United States: Baudax Bio, Inc. a biotechnology company specializing in T cell receptor ("TCR") therapies utilizing human regulatory T cells ("Tregs"), clinical stage Neuromuscular Blocking Agents ("NMBs"), and an associated reversal agent, announced that the U.S. Food and Drug Administration (FDA) has granted orphan drug designation to its leading clinical candidate, TI-168. This designation is for the purpose of treating Hemophilia A with inhibitors. TI-168 represents their next-generation, FVIII-specific Treg therapy, engineered to provide reliable and effective treatment for Hemophilia A patients with FVIII inhibitors.

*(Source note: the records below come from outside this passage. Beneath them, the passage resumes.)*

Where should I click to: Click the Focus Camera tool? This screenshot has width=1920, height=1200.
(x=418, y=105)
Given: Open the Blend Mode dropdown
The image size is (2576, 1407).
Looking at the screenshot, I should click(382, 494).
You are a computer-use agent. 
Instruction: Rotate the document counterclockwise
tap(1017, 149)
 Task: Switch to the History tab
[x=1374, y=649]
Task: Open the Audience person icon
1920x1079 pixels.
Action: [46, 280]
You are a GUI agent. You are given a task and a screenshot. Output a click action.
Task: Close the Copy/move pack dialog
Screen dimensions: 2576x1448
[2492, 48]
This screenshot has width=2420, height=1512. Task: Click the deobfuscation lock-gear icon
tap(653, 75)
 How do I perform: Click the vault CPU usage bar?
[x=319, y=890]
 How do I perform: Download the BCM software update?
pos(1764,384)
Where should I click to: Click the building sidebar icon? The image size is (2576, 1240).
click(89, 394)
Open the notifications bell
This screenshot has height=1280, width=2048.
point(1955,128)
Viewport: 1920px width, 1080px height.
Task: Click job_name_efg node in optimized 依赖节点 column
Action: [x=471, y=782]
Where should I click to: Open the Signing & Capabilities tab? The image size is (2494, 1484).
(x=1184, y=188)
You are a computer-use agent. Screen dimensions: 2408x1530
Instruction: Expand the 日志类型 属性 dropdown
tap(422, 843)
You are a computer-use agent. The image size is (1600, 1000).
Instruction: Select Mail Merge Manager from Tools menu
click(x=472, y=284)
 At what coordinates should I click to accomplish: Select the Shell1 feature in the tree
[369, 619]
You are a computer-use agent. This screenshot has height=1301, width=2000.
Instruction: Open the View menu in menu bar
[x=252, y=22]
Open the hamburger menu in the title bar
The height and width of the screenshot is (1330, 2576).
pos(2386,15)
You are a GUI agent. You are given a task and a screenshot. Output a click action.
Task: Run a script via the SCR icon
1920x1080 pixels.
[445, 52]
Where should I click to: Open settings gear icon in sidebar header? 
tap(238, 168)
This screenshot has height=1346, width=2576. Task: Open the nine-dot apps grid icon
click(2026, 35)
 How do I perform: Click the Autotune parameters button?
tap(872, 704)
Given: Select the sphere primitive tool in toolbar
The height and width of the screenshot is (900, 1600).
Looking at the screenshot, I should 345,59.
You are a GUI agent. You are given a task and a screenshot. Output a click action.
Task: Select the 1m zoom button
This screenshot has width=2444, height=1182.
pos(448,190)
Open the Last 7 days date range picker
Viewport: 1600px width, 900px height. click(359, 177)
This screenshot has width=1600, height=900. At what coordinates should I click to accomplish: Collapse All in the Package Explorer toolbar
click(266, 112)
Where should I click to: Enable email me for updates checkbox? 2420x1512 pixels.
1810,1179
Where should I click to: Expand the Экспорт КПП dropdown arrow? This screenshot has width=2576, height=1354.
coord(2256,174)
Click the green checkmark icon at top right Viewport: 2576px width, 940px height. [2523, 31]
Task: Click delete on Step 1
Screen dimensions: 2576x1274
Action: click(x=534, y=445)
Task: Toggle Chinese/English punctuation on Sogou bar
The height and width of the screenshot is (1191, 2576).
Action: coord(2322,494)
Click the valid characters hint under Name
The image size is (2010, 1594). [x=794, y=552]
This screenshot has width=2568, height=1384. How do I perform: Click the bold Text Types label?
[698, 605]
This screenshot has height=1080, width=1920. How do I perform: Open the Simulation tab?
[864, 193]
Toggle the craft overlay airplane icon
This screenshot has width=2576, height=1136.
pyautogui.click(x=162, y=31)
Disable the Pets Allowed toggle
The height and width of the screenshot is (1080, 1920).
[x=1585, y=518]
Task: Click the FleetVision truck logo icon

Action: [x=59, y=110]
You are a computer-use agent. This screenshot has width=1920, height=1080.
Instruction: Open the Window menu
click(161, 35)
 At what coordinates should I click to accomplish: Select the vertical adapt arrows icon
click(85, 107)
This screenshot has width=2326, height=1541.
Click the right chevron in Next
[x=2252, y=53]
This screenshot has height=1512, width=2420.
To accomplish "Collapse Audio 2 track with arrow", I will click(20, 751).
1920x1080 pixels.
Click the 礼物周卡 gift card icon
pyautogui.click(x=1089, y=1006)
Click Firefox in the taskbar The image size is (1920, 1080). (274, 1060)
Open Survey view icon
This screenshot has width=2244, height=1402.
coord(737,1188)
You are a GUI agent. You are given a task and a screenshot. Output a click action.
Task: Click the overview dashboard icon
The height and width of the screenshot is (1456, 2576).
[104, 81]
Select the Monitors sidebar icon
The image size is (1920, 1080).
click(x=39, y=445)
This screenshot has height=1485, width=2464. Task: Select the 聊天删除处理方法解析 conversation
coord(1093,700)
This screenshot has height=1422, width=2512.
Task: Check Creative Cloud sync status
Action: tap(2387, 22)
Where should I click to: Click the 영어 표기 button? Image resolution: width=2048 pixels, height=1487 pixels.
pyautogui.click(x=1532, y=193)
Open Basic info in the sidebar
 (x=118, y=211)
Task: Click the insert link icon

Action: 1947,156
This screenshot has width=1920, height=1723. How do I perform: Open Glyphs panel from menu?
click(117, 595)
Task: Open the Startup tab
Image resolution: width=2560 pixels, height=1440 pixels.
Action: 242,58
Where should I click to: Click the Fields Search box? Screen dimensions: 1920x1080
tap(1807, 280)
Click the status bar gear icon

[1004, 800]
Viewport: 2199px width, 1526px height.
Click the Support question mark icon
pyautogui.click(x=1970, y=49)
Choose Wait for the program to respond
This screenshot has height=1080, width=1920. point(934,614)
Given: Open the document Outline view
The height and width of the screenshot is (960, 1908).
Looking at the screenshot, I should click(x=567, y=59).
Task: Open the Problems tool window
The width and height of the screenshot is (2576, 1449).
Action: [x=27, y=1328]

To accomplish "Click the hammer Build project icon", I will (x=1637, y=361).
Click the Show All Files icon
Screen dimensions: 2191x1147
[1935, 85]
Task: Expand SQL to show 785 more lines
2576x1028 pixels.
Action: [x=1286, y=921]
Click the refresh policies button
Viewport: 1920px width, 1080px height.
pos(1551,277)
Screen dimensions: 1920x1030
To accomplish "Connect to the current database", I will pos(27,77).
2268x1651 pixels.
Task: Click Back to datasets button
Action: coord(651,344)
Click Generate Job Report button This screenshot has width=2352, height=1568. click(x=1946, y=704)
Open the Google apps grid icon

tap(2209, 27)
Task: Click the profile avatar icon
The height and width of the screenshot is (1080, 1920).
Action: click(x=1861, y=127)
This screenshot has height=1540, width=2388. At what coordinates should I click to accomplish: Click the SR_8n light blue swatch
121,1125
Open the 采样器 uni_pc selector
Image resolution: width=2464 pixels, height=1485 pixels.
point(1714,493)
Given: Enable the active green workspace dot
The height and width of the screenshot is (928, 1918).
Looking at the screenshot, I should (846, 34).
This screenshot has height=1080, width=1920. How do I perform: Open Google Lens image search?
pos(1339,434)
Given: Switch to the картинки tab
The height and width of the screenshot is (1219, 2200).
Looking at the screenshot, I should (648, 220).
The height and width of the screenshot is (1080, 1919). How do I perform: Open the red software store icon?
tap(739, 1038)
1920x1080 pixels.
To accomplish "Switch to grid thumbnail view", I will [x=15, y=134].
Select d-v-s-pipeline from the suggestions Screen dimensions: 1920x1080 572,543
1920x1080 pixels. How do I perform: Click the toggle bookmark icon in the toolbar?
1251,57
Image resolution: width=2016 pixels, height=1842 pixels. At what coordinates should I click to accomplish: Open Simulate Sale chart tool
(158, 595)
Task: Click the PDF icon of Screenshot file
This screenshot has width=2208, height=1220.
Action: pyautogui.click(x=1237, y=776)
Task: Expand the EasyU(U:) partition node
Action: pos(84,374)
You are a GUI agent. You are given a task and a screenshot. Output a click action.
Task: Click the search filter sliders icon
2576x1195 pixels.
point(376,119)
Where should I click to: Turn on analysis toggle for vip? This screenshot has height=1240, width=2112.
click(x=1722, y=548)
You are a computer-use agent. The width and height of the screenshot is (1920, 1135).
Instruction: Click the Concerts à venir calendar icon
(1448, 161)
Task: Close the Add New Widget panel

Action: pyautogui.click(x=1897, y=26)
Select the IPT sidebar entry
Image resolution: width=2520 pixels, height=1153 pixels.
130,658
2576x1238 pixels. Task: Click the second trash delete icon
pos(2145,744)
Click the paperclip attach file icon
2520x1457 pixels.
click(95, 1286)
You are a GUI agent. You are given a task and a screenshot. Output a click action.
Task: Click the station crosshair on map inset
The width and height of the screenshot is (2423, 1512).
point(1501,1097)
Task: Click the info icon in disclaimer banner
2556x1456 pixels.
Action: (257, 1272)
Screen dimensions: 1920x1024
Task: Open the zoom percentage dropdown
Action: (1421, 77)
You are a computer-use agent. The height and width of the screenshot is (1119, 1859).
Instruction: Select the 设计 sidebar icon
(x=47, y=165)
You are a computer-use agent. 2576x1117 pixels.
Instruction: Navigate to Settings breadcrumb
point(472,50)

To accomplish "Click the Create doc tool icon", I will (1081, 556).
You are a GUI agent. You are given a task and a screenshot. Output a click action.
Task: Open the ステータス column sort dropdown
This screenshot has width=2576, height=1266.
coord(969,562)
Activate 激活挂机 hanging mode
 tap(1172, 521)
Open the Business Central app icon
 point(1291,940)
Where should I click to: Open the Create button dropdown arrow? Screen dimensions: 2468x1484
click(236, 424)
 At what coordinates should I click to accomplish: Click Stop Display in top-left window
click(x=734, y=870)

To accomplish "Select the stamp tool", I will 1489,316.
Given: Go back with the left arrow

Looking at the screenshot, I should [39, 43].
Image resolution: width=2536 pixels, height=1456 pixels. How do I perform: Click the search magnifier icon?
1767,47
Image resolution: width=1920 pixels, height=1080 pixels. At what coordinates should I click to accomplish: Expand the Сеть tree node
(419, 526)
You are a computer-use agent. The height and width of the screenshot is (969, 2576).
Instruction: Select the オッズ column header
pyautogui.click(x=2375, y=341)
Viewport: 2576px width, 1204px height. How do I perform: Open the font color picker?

According to the President & CEO of Baudax Bio, Inc., “We are very pleased with the FDA’s decision to grant orphan drug designation to TI-168, which we believe highlights the urgent need for innovation and new therapeutic options for Hemophilia A patients. We believe this is an important therapeutic area, with established preclinical proof of concept in TI-168 through successes observed in Hemophilia A with inhibitors in animal models. With an Investigational New Drug (IND) application already FDA-cleared, we believe we can activate the phase 1/2a clinical trial of TI-168 for treatment of Hemophilia A with inhibitors with a modest initial budget and advance this therapy to further clinical investigation in early 2024.

According to TechSci Research, Hemophilia A is caused from mutations leading to reduced factor VIII (FVIII) production or function, requiring standard treatment through replacement therapies, providing the missing clotting factor. Although effective in reducing bleeding events, about one- third of patients develop inhibitors against the supplied FVIII, impacting treatment efficacy. Hence, leading to the requirement of alternative and adequate treatment.

In the fast-evolving realm of immunotherapy, Regulatory T-cell (Treg) therapies are proving to be a game-changer. Treg cells (Regulatory T cells) play a pivotal role in maintaining immune balance, and Treg cell therapies are at the forefront of medical innovation. Baudax Bio is a biotech company specializing in innovative products for certain autoimmune conditions, including some orphan drug conditions, as well as acute care and related settings. The company is focused on advancing the development of TI-168, a next-generation Treg therapy specifically targeting Hemophilia A with FVIII inhibitors. This therapy combines a patented Treg culture method with a TeraImmune-designed FVIII-specific TCR, demonstrating success in controlling FVIII ADA in a hemophilic animal model. The lead program, TI-168, has shown promising pre-clinical data, and the FDA has approved an IND for a Phase 1/2a clinical trial to treat Hemophilia A with inhibitors.

In the coming years, the company will advance the development of TeraImmune’s innovative immune-cell therapies, leveraging a dual Treg manufacturing platform consisting of both natural regulatory Tregs isolated from patients and induced Tregs converted from a patient’s T-effector (“Teff”) cells. This in turn will not only revolutionize the hemophilia treatment but also pave the way for developing treatments of different immunological disorders using Treg.